A
Felipe Pazos no le gustaba nada su trabajo.
—De
hecho, es un trabajo de mierda –decía con su traje impecable desde el
taburete, moviendo frustradamente el puro apagado que le estaba prohibido
fumar, mientras con la otra mano agitaba los hielos de su tercer Jack Daniels.
Hablaba
con Maite, la madre soltera venida a menos que escuchaba borrachos y meneaba
sus enormes tetas al otro lado de la barra para que a su hijito no le faltase
«nada que llevarse a la boca».
—¿Sabes
lo peor? –decía Felipe Pazos– Que llega un punto en que me importa una mierda
si vendo o no, ¿entiendes? Antes sí, me alegraba el día que me comprasen una
alarma, pero ahora, no sé, es casi como si prefiriera no vender y aguantar la
bronca del gilipollas de Mateo –el jefe de delegación–. Como si prefiriera el
camino de la destrucción a cualquier intento de salir del pozo, ¿entiendes?
Maite
no sabía si entendía o no. Tras una docena de años, eran muchos como él los que
le hablaban de su penosa existencia. Por lo menos Felipe conservaba el atractivo
de parecerse a lo que en su día fue un hombre importante, y era de los pocos
que todavía no le había pedido sexo a cambio de unos cuantos euros extra.
—Es
muy jodido, Maite. Yo antes era alguien, ¿entiendes? Yo salía de casa y te juro
que arrasaba –dijo «arrasaba» enfatizando la erre doble para dar credibilidad a
sus palabras–. Tenía las chicas a montones y mira ahora... se escapan de mí
como de la peste. ¡No saben con quién están hablando!
La
camarera dejó de atender a una pareja de habituales y, mientras eliminaba los
últimos restos de unos vasos con un paño húmedo, pudo escuchar mejor y fingir
interés por lo que decía su cliente, si bien dándole la espalda mientras se
encontraba en faena.
«Se
te transparentan las bragas», pensó Felipe Pazos.
—¿Sabes
que un día quise ser escritor, verdad? Oh, sí. Escribía relatos y poesía.

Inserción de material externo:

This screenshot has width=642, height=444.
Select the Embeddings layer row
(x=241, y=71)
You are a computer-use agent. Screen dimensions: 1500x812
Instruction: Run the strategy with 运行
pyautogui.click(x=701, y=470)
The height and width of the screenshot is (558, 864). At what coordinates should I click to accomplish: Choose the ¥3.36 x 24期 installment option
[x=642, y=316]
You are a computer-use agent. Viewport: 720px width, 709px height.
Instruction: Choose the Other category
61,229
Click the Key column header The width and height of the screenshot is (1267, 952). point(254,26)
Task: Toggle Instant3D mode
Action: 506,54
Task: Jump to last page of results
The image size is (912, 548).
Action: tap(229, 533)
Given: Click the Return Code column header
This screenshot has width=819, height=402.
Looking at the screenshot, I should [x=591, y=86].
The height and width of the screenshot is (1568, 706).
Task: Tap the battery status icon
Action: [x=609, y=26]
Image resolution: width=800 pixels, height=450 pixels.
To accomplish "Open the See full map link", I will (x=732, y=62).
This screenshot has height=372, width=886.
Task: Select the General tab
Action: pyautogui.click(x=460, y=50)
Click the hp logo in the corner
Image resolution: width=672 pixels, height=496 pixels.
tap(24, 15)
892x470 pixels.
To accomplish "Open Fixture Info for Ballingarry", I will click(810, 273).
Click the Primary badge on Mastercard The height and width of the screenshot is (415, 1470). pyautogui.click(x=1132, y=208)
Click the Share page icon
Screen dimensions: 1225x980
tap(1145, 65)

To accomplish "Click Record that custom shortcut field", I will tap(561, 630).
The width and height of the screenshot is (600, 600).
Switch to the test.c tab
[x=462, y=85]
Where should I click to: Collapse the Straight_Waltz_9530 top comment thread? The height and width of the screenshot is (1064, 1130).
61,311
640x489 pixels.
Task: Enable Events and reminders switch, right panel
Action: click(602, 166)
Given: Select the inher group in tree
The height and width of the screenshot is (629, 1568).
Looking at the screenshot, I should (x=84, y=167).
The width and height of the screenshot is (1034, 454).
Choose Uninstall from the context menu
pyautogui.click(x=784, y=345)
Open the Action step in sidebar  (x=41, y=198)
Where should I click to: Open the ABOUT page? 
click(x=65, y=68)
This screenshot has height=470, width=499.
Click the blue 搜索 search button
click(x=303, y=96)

Incluso tengo un libro que nunca llegó a publicarse. Esos cabrones de la
editorial... se llama «La mierda y el millonario». Va de un tío con mucha pasta
que posee fantasías de lo más extrañas, que mejor ni te cuento. Te lo pasaré un
día. En serio, es muy bueno.
El
ex-marido y padre del hijo de Maite trabajaba en una editorial y, tras tirarse
a una becaria y abandonarlo, decidió no querer saber nada más de los libros y
todo lo que les rodea. Felipe Pazos estaba perdiendo sus pocas opciones.
—Oh,
sí. Podía haber sido un gran escritor. Uno de esos que sacan un libro al año y
se forran, ¿sabes? Y vivir como dios en mi chalé con jardín con niños y perros
correteando. Pero debes saber que es muy jodido en este país ganarte la vida
con tu talento. Si no les das exactamente lo que quieren no tienen problema en
darte una buena patada.
Maite
alcanzó el vaso que Felipe le ofreció para rellenárselo. Sólo un hielo más y
líquido hasta la mitad.
—Y
ahora mírame. Ya sé que te lo he contado muchas veces, pero... es una mierda
andar tocando puerta a puerta y poner tu mejor cara para ofrecer un producto
inútil como si fuera milagroso. Y que encima te manden a tomar por culo nueve
de cada diez.
Felipe
Pazos había sido un buen vendedor. Brillante incluso. En sus primeros años
alcanzó el récord de ventas en todo el noroeste pero pronto se quemó y sus
cifras empezaron a caer a medida que él se consumía como una vela. Aquel no era
trabajo para el hombre que deseaba ser. Ahora vivía sólo en un cutre
apartamento sin ascensor, después de dos relaciones fallidas a causa de su
creciente gusto por el Jack Daniels, y simplemente esperaba la muerte o algo,
no sabía el qué, que lo hundiera definitivamente en el pozo al que se había
arrojado.
«Nunca
me cansaré de mirar tu escote», pensó dando un largo sorbo al que le siguió un
silencio que sorprendió a la propia Maite.
—Me
largo. Esto es una mierda –dijo de golpe, abandonando su copa a medias y
dejando un puñado de billetes más que suficiente sobre la barra.
Maite
apenas pudo reaccionar y decir esta boca es mía cuando Felipe desapareció,
tambaleante, tras la puerta de salida. Entonces recogió los billetes,
guardándose la vuelta en el escote, vació el vaso y pensó que quizá tenía más
cosas en común con aquel borracho de las que ella misma creía hasta entonces.